The following is just my advise. I'm not claiming to be an expert, but I did the IR three months ago.
* Contact the school, find out which instructor you will be getting and get copies of the checklists you will be using.
* Learn the checklists that you will be using so that they are second nature to you. Practice and practice them all the time, eg in your car, at your desk, in the pub. Burn them into your brain. You can't afford to be paying the best part of £300 ph in the aeroplane while perfecting the checklists.
* The IR is all about workload. Do absolutely everything you can in your own time on the ground. Study the airways in the training areas, learn which, if any are "wrong way". Study the half-mil chart and look for all the danger areas within an hours flying of the test centre. Write yourself a list of them and their details.

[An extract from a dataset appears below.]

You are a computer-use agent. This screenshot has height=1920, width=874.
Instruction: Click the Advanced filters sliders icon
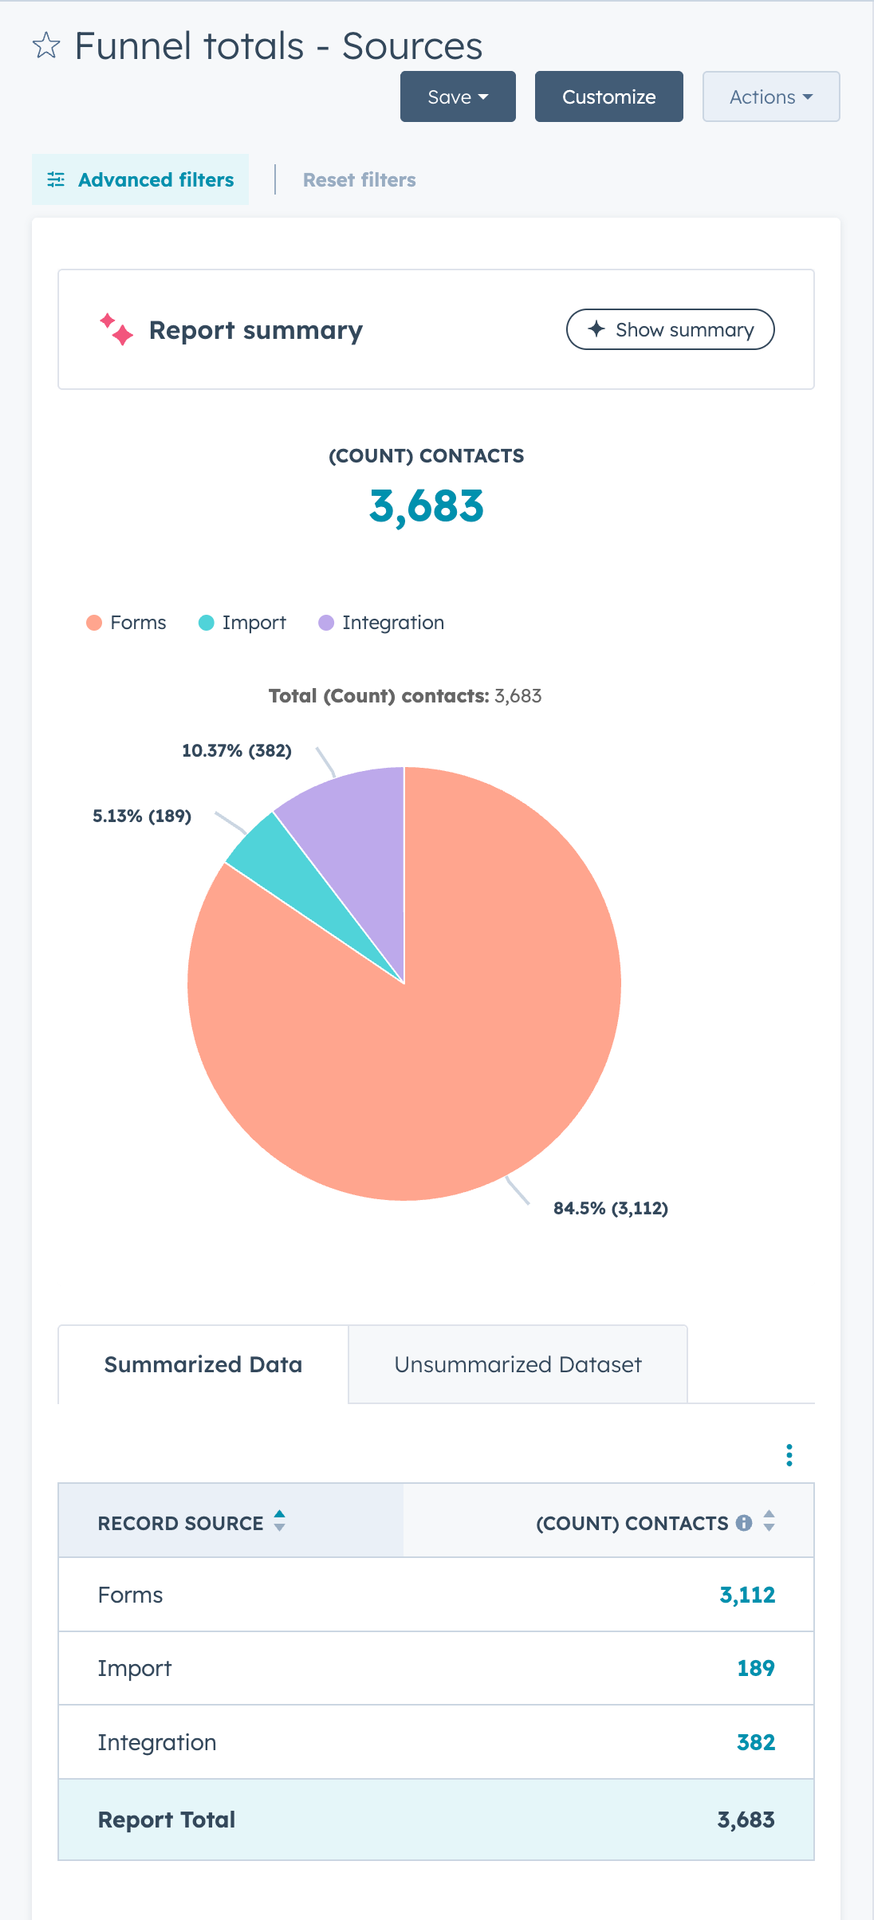pyautogui.click(x=56, y=180)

* You will be shown a lot of techniques and tricks by your instructor, eg for updating your eta at an airway join. Practice again and again on your sim with random winds.
* David Hoys book is the best of its type I have seen but remember that the test is slightly longer now with a partial panel handling section and I don't think this is in the Hoy book.
*During the first few hours, the IR seems impossible. Just keep at it and keep thinking about it. At the begining of the course it took me over two hours to do the flight log and flight plan. By the time of the test I could do the flight log in under twenty minutes and the flight plan in under two minutes.
*If you make a mistake during the test don't give up. I made a number of minor mistakes but as soon as I realised I pointed out to the examiner what I had missed and then I did something about it ! I got a first time pass.
*Make sure you have enough funds (or credit) to go far beyond the anticipated hours. The latter part of my training was dominated by worries about the debt I was running up and I think this slowed my progress, and therefore cost me even more.
* Good Luck, and all the best for a first-time pass.